The more (uncorrelated) assets I trade, the easier it is for me to be profitable. I can keep scaling up and not risk any more money than usual. I just have to avoid being over exposed, sometimes everything correlates and at that point, it's easier to just trade one. A smart person would open 3 or 4 different trading accounts with these prop firms, and just do one or two trades per account, per day, each dedicated to a different asset. One for oil, one for indices, one for gold, one for USD, one for EUR, etc. You guys think this is hard, but this isn't hard. Even if you have a 50% win rate, but you trade once a day per asset that's 4 trades a day. Long run, 2 wins, 2 losses, with 2:1 RR you are profitable. And this is not a hard stat to achieve.
PS: as for the OP, you are clearly not in a good state of mind. Just go get a job, there is nothing wrong with trying again later.
But you are paying 3-4 times the price of a single account for the eval fees. So it seems a break-even proposition.
I don't know how they work, but if the idea is to make $2K in profit before you get refunded your fees, I think it's pretty much free.
No, it's per account. Not whatever K spread out over multiple account into one conglomerate, master account.
It's just 3-4 times the workload. You get whatever profit on the one account, fees refunded ( whatever that is), and you lose on the other 3 accounts. The losses of those 3 accounts negate your gains on the 1 profitable account, and push you into negative territory. It would be simpler to trade those 4 different instruments on one account.

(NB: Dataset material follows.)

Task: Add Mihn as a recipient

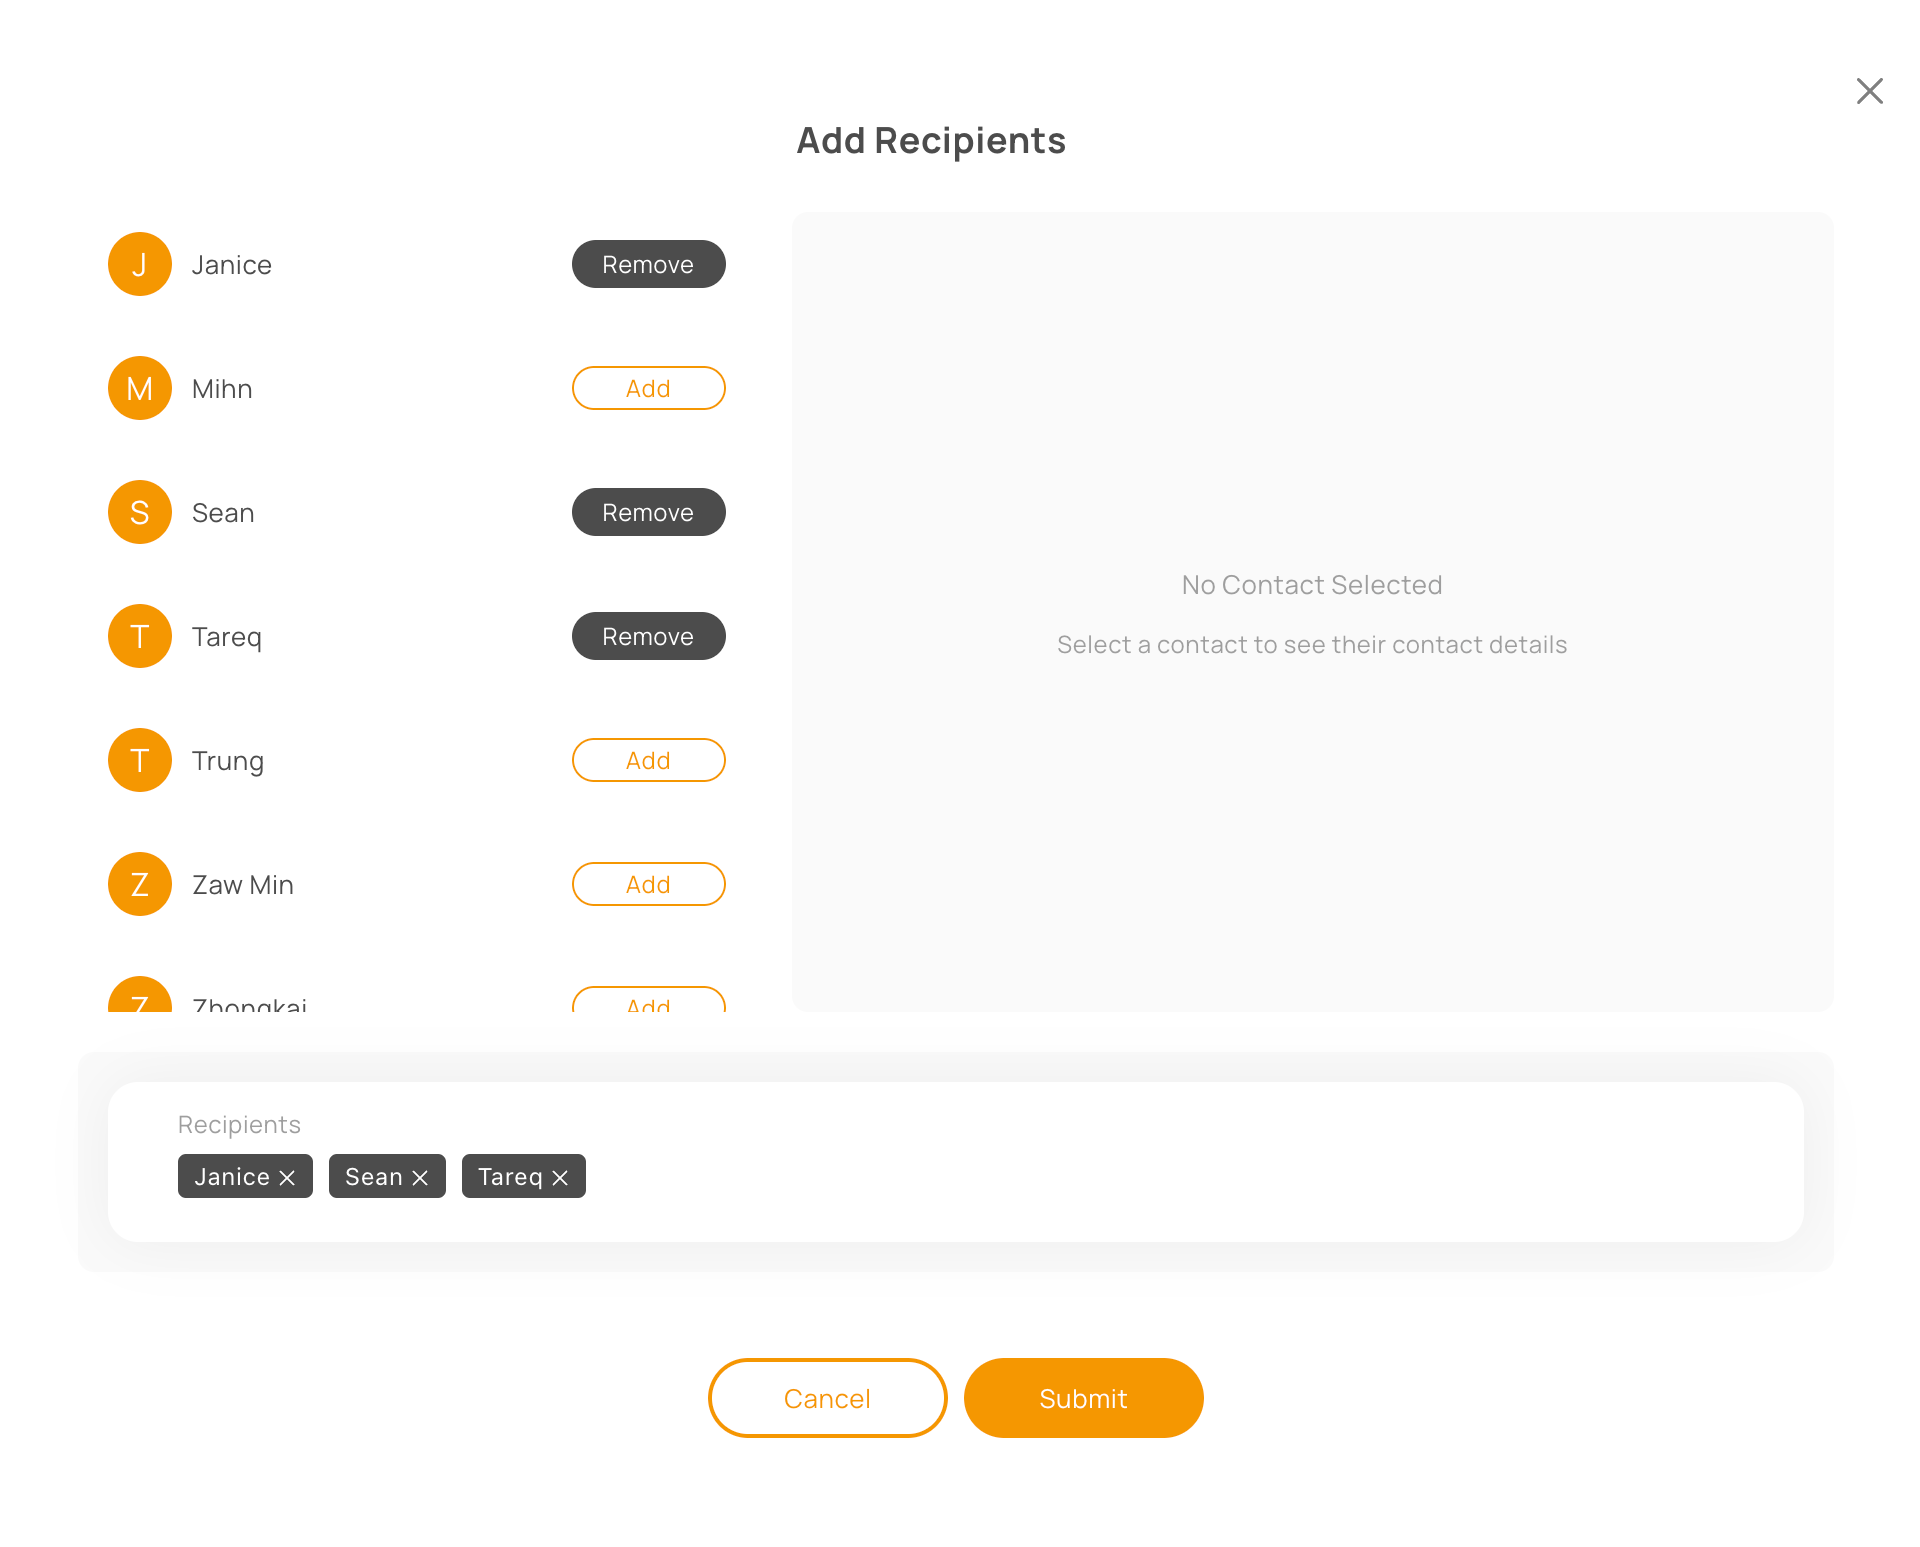Action: pos(648,388)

In the long run, you'd have to be REALLY BAD to not be able to hit at least either a 50% win rate with a 1.1 RR or a 25% win rate with a 3.1 RR on a single asset trading just once a day. That's probably worse than random. It's pretty much a casino that trends. How can you not make money buying dips in an uptrend, or selling rips in a downtrend. (Answer: your stops and your entries suck. Easy problem to solve in both cases)
Nooby, you damn well know the answer to that question. It's as obvious as the question itself. Because you never can truly know when the trend reverses!